To achieve better computational performance, it is desired to apply short horizons since it reduces the required number of parameters and decision variables for optimization. However, it is feasible to implement long horizons for achieving satisfactory performance for closed loop systems. Multiple techniques are introduced to overcome the stability problem. In reference [46], a code generation strategy is proposed for managing short and long horizons in NMPCs. Existing RTI, QP, and condensing strategies are not suited for short horizons, and their execution time varies linearly with the increase in the length of the horizon. Correspondingly, Ławryńczuk and Nebeluk [47] proposed an algorithm which integrates all relevant features for optimizing the cost function. The main motive behind this approach is to reduce the computational load and to calculate the first step of the actual control sequence. In addition, the first step is required to estimate the remaining variables of the control sequence which is not calculated. Here, the required number of decision variables does not depend on the control horizon. This is feasible only if there is no sufficient time for calculating the complete control sequence and calculate only the first variable and predict the rest of the variables. An optimization algorithm that incorporates a single degree of freedom was implemented previously for NMPC based control systems. The optimization function is obtained by performing interpolation between the control law and a suboptimal control law. Here, the control law is considered as the absence of constraints (though it is not contributing to the stability of the system) and a suboptimal control law is directly related to the stability concerns. The interpolation between these two laws generates desired optimality and stability and the control law used for stabilization incorporates a single degree of freedom and can be executed by imposing an appropriate penalty on the convergence requirements and the cost function.

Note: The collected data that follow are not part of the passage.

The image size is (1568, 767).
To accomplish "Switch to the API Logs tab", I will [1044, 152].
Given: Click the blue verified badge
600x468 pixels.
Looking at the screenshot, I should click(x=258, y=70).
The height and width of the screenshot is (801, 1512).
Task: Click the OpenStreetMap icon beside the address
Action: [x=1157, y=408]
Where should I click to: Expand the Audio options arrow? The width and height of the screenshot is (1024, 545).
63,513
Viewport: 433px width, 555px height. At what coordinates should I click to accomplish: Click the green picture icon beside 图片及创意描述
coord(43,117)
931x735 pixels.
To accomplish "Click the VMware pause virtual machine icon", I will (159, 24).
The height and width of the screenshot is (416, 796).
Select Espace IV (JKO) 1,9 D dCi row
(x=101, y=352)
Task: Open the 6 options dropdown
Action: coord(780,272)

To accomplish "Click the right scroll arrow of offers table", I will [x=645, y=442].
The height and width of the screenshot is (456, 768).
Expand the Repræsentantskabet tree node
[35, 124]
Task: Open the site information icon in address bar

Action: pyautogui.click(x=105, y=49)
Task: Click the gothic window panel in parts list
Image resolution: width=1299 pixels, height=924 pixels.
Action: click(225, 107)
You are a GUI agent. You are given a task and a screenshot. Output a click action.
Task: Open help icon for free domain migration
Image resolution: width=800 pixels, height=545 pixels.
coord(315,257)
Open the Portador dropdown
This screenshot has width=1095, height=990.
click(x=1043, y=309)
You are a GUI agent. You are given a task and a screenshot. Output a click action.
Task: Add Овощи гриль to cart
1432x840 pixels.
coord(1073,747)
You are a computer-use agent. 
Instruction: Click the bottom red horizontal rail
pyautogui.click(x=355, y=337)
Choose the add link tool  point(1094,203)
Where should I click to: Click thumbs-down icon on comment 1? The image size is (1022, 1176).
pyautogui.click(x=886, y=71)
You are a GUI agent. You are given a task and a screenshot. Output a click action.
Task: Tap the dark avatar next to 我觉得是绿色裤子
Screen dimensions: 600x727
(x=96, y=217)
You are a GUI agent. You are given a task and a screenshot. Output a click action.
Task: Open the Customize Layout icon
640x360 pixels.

5.4 Decomposition of the control sequence

The prominent advantage of linear MPC systems is the implementation of free and forced response. This process is not well-suited for NMPC applications and as a result, the principle of superposition cannot be applied for this case. This concept can be transformed and then implemented for formulating NMPCs. In certain applications, predicting the system’s output can be carried out by including the free response of NMPCs and by adding the forced response from the linear model of the control system. The estimations are made in such a way that the response can be approximated due to the principle of superposition, which allows the division or decomposition of the control sequence into smaller segments and is applied only to linear systems. In addition, the estimation made in this way can be a better solution than the solutions obtained using a linear model for computing the output response. This problem can be resolved by manipulating the control sequence and the variables and such manipulated sequence can be used along with the fundamental control sequence and a series of control sequences with the manipulated parameters. The output of the process ‘j’ can be predicted and is calculated as the sum of the output of the process (yb(t+j)) and due to the incremented input sequences in addition to the response of the system (yi(t+j)), the future control sequence can be calculated. In this approach the responses from both linear and nonlinear models are used for computation wherein, the term (yb(t+j)) is used as a computation obtained from nonlinear model, while the term (yi(t+j)) is used as a computation obtained from a linear model of the control system. Correspondingly, the cost function is formulated as a quadratic function for all the decision variables and can be used to solve the QP sub problem as a linear MPC. Similar to the linear MPC, the principle of superposition cannot be applied for nonlinear systems. The output response obtained from the nonlinear system will align with the output response obtained from the linear MPC system, only if the sequence of the future variables is 0. If the output response does not align with each other, then the fundamental value is made equal to the last value of the control sequence along with the optimized control increment obtained by the QP algorithm. The same process is repeated until all the sequence of the future control sequence is set to zero.

5.5 Feedback linearization

For linearizing the feedback, the nonlinear MPC system can be converted to a linear MPC model by approximating the transformations. However, this is feasible only in certain cases and this does not hold good for all the cases. A sample instance for transforming nonlinear MPC into linear MPC is given as follows:

Consider a nonlinear system whose process is determined using the state space model as shown in Eq. (11).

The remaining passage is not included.